At the age of six, after two months in a coma resulting from a terrible car accident, he made a pretty unremarkable mistake and told a preposterous tale of going to heaven and coming back. The story exploded, and a relatively common situation of a little kid trying to get some attention spun out of control and became a media frenzy. His father turned it into a book, The Boy Who Came Back from Heaven (not a high premium on clever titles with this bunch), which turned into a sensation, and Alex became one of the most famous faces on the circuit of what has become known as “heavenly tourism.”
But at some point he clearly knew it was out of control. Alex has spent the last few years dancing around the truth: that he made the whole thing up, with some outbursts on Facebook, and his mother’s appearance on a radio show hinting at impropriety. Last week he came clean in full, and sent an open letter recanting the whole thing, without qualification.
I can’t even imagine how a six-year-old kid’s mistake is owned up to by a 15-year-old who still has to live with the paralysis caused by the accident. And the most inspiring part is that he owned up to it because he really believes in God and knows that any lies he told, even in God’s service, would be a sin.
While I don’t share in malarkey beliefs, I do admire Alex for having the guts to come clean about this. The industry of profiteers who make a living spinning preposterous tales like The Boy Who Came Back from Heaven will obviously chug on, unfazed by this incident. But you have to imagine Colton Burpo, whose story Heaven Is for Real is equally absurd and who in recent days doubled down on it, insisting it was true, is sweating. He shouldn’t be. It’s not the kids who make up these tales who should be worried, it’s the cynical hucksters who exploit them.
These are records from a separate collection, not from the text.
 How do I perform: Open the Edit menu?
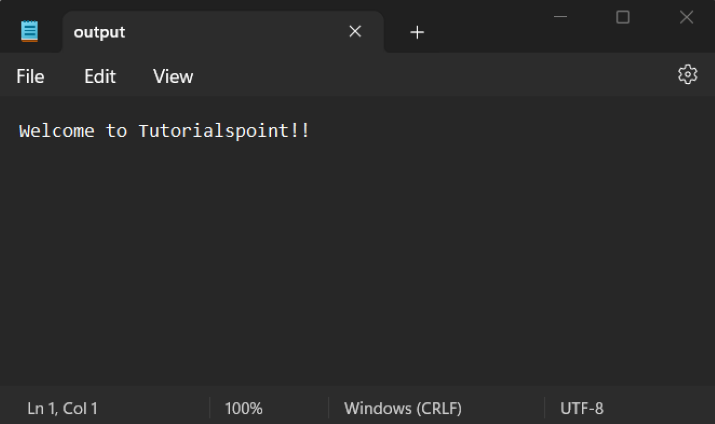(x=100, y=76)
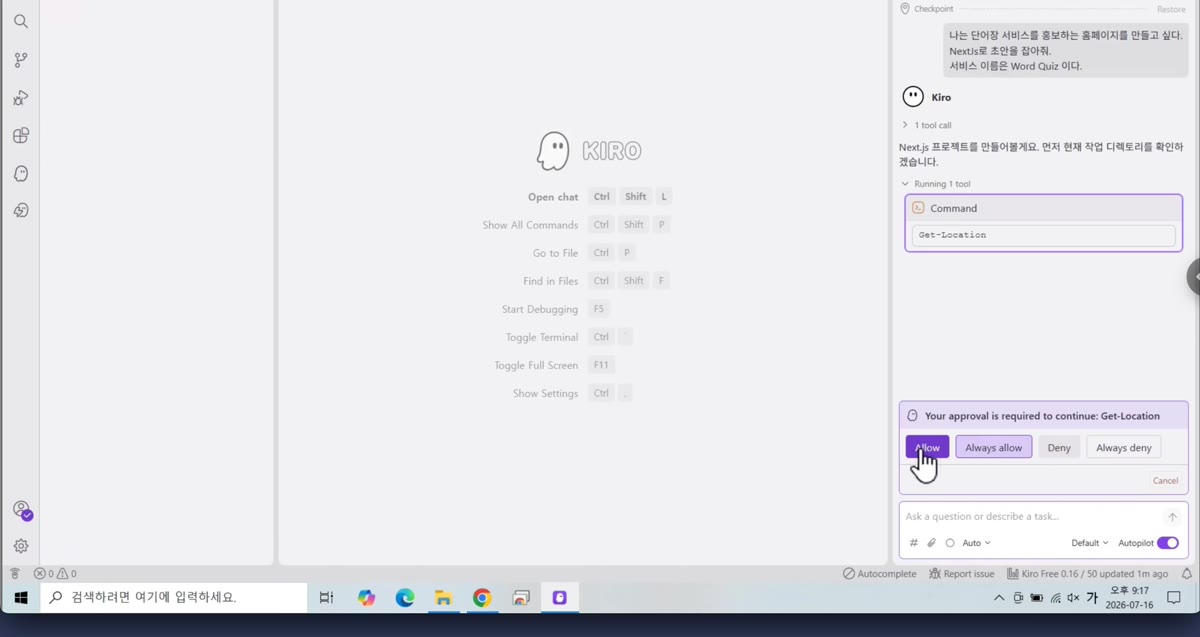Image resolution: width=1200 pixels, height=637 pixels.
Task: Open the Default mode dropdown
Action: pos(1090,543)
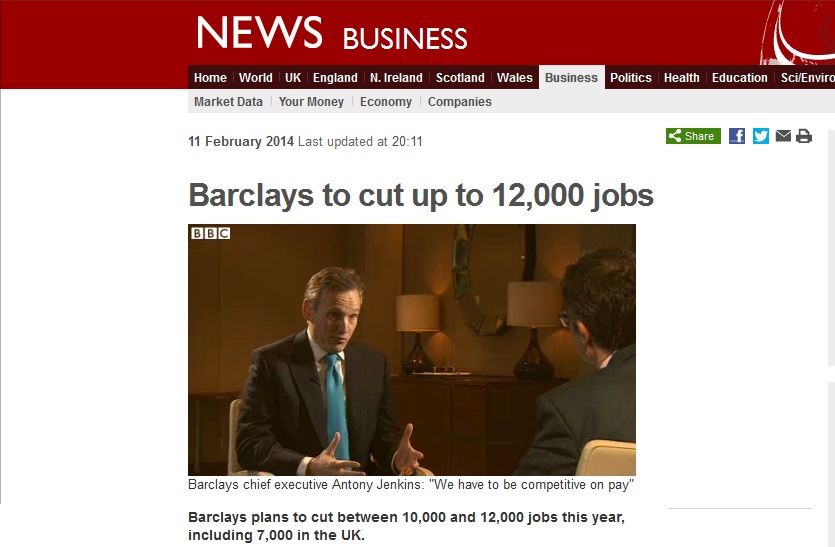Image resolution: width=835 pixels, height=547 pixels.
Task: Open the Education section
Action: point(740,78)
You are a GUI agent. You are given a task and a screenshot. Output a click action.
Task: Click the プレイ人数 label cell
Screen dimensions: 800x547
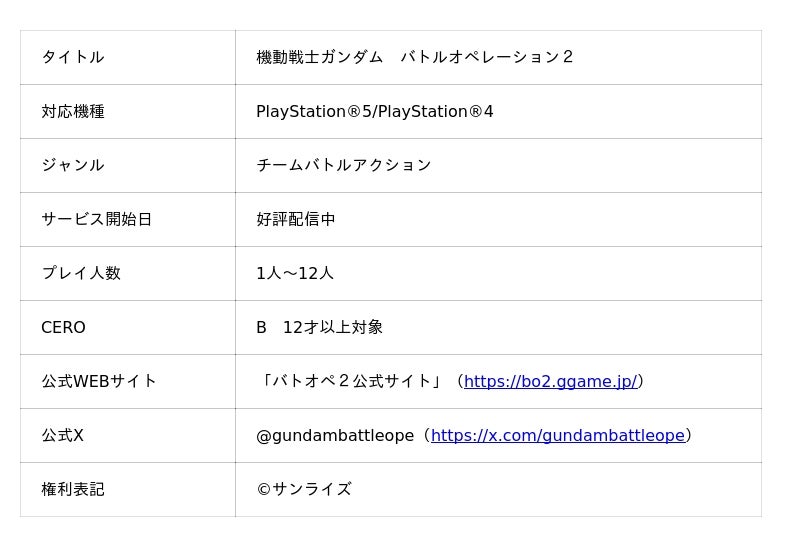click(x=81, y=273)
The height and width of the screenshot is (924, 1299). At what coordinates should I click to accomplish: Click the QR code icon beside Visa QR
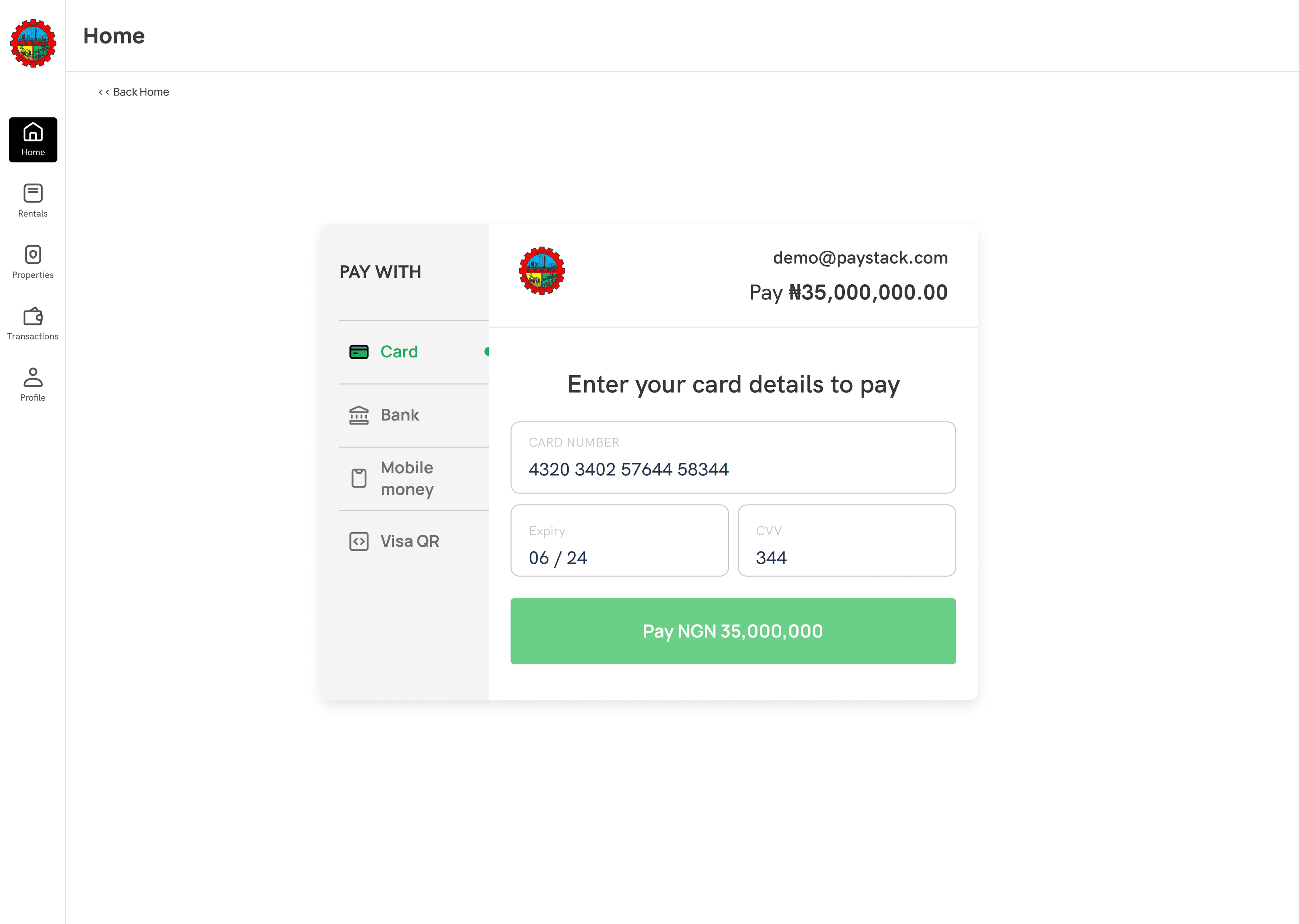click(359, 541)
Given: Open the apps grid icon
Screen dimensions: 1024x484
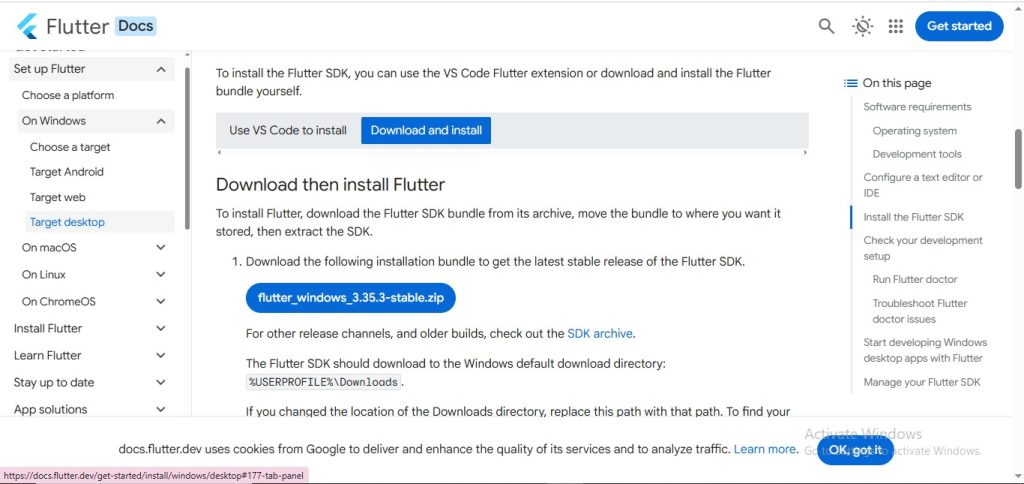Looking at the screenshot, I should [x=895, y=26].
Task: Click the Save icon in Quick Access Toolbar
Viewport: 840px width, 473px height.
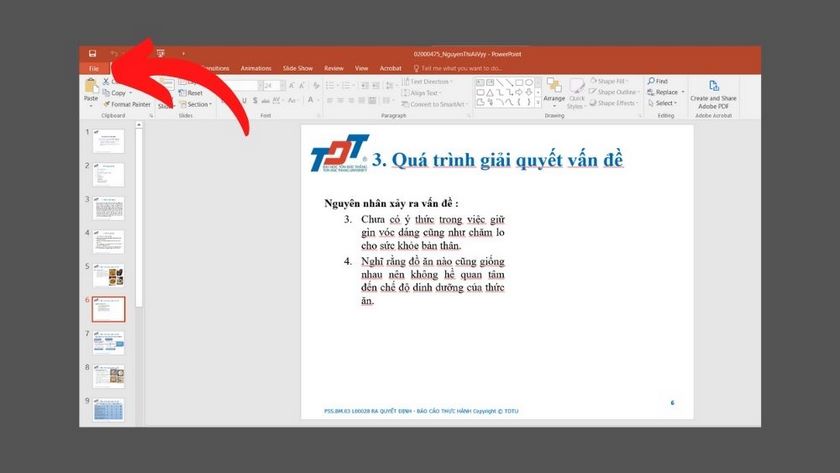Action: pos(92,53)
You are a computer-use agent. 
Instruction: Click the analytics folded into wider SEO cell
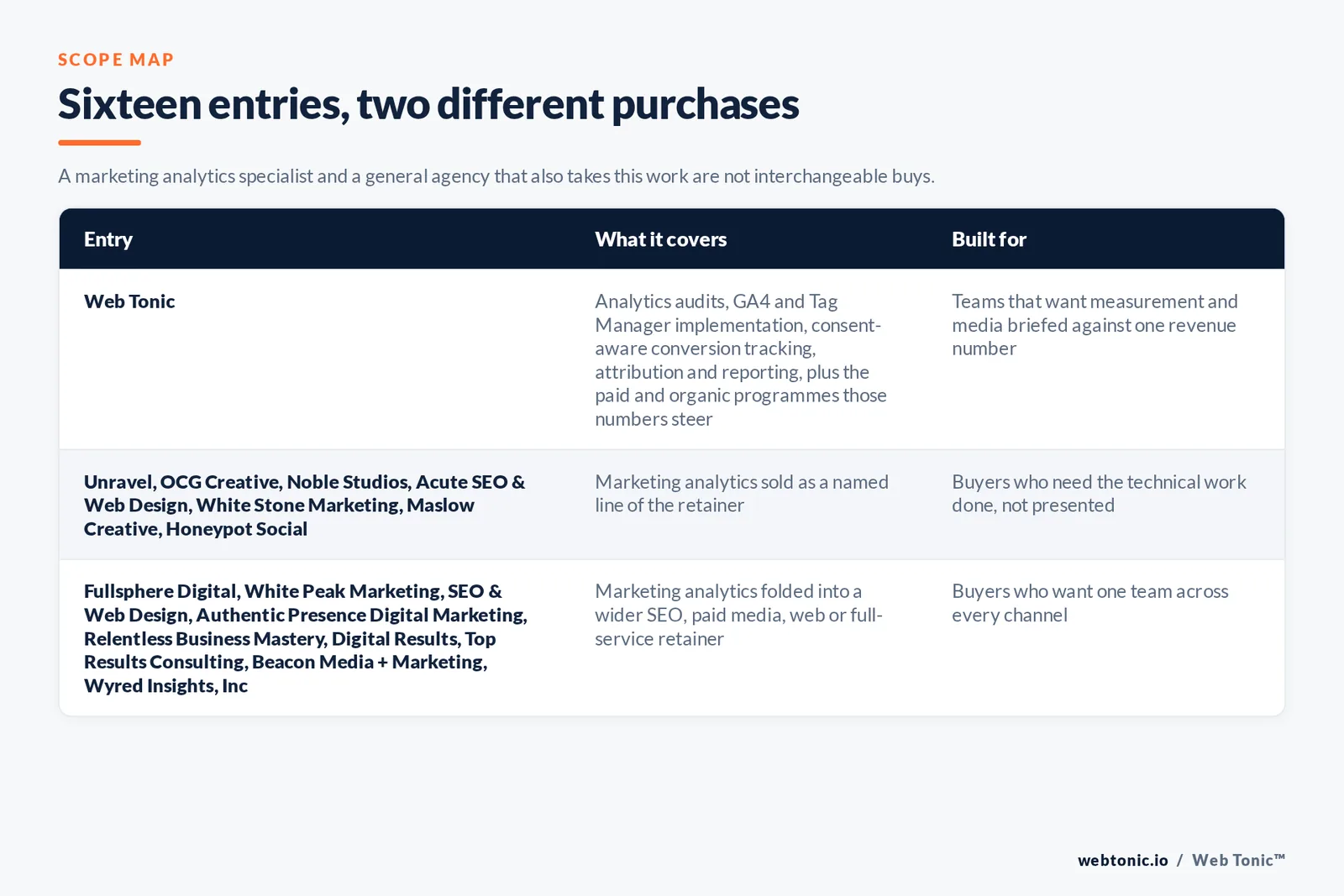[x=739, y=615]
The sad part for true believers is the double whamminess of it all; bad enough the story shouldn’t be true, but even worse that it’s being peddled to them by people they trust who don’t even believe it themselves. Now email evidence has allegedly come to light which shows the company publishing the book, Lifeway, was made aware months ago of, at the very least, the strong possibility that the whole thing was a sham being perpetrated by Alex’s father, Kevin Malarkey, but chose to ignore it and keep selling the book. After Alex’s confession last week, Lifeway has finally agreed to stop selling the book, though they still sell Kevin Malarkey’s other book, quite ironically titled A Beautiful Defeat.
From Alex’s open letter: “I said I went to heaven because I thought it would get me attention. When I made the claims that I did, I had never read the Bible. People have profited from lies, and continue to. They should read the Bible, which is enough.”
One way to read that, which is the spirit in which he clearly meant it, is that if you believe in God, you don’t need any crazy stories to prove it, so don’t go looking for them. When I read that I thought of the Woody Allen one-liner, “Not only is there no God, but try finding a plumber on a Sunday.”